One of the most common injustices that Amnesty seeks to address is that of unjust imprisonment due to faith, colour or political opinion. This eye-catching guerrilla advertising campaign quite literally took this idea to the streets, creating imaginative and powerful images of hands reaching out from behind the bars of drains. Simple, effective and memorable.
Red Bull – Airdrop: One Day. Wings Worldwide
Red Bull’s “Airdrop: One Day. Wings Worldwide.” campaign captured the brand’s high-energy ethos by delivering a global surprise. In a single day, Red Bull air dropped its iconic energy drink to over 500 campuses in 55 countries on 6 continents, embodying the thrill and adventure that the brand is known for.
Using striking aerial visuals and unexpected drop zones, the campaign emphasised Red Bull’s promise of boosting energy and fueling courage, no matter where you are. This innovative approach encouraged consumers to see Red Bull as more than a beverage—it’s a movement that delivers ‘wings’ to every corner of the globe in an instant. With this bold activation, Red Bull reinforced its commitment to energising lives, inviting people to be part of a shared moment of surprise, adventure, and worldwide connection.

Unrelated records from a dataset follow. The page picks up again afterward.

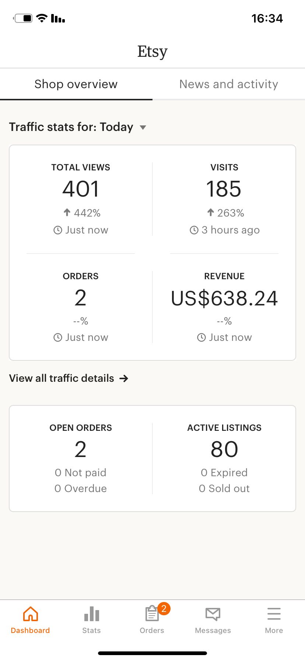305x661 pixels.
Task: Open the Stats bar chart icon
Action: point(91,615)
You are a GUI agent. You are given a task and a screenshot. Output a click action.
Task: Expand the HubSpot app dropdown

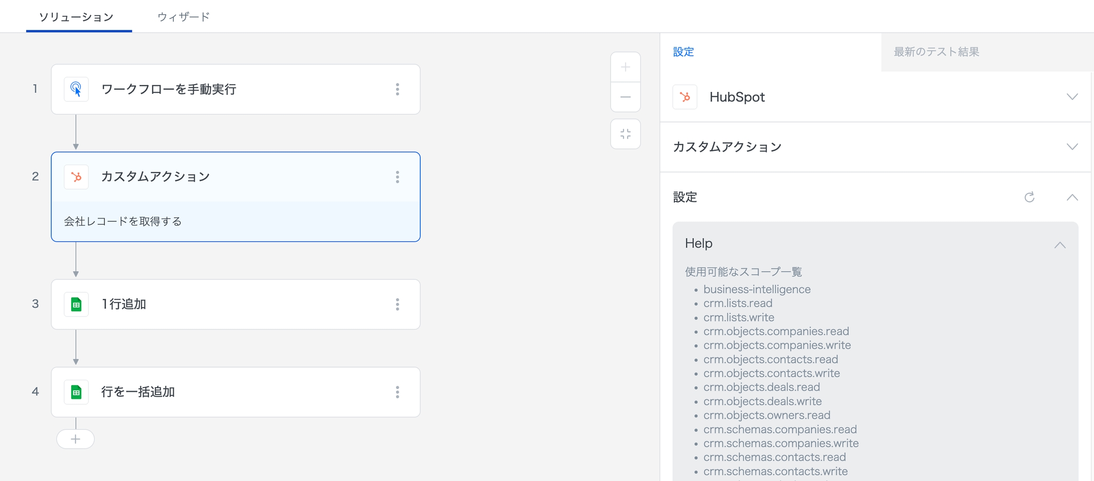pos(1072,97)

Unicef – Collar for a Dollar
The United Nations Children’s Fund (Unicef) is another not-for-profit organisation looking to make a positive change in the world – this time in supporting better lives for children. One area of campaigning the organisation has focused on is appropriate access to clean water.
Their Cholera Vending Machine campaign saw the agency install a vending machine in New York, where for the bargain price of one dollar passers-by could purchase their very own bottle of dirty water. In doing so they’d donate to the cause of Unicef itself. It’s a simple but powerful message about something many of us often take for granted.

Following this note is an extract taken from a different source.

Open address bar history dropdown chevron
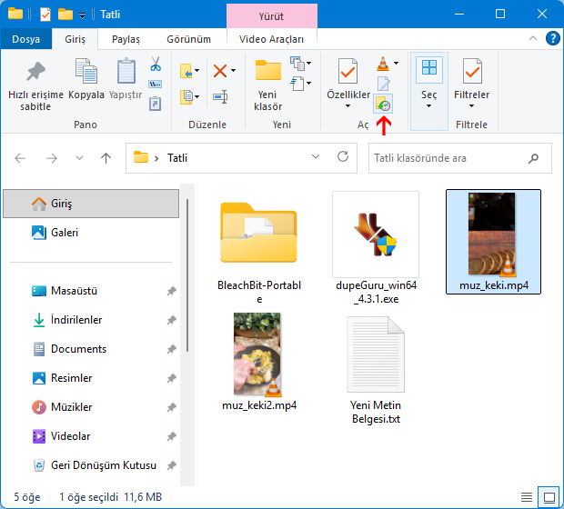564x509 pixels. pyautogui.click(x=316, y=157)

You might notice by now there are a lot of charity organisations on this list? It actually highlights one of the key elements of guerrilla marketing – maximum impact for minimum financial outlay. When we’re talking NGOs and charities, that’s a particularly attractive proposition.
King Kong – Gorilla Marketing
Finally to the gorillas! The King of the Apes is a towering testament to the glory of big ideas, so for King Kong: Skull Island the marketing forces behind the monster franchise decide to come up with some monster marketing creativity.
Enormous footprints were carved, blended and crafted into the landscape around Los Angeles, with giant footprints crossing a beach, a movie theatre, and other iconic locations around town. With the help of a few totalled automobiles to add to the image, it offered a powerful and cunningly appropriate guerrilla marketing campaign for the big gorilla himself. Is it the best marketing campaign in the world ever? Probably not. Does it involve a giant gorilla? Yes. we rest our case.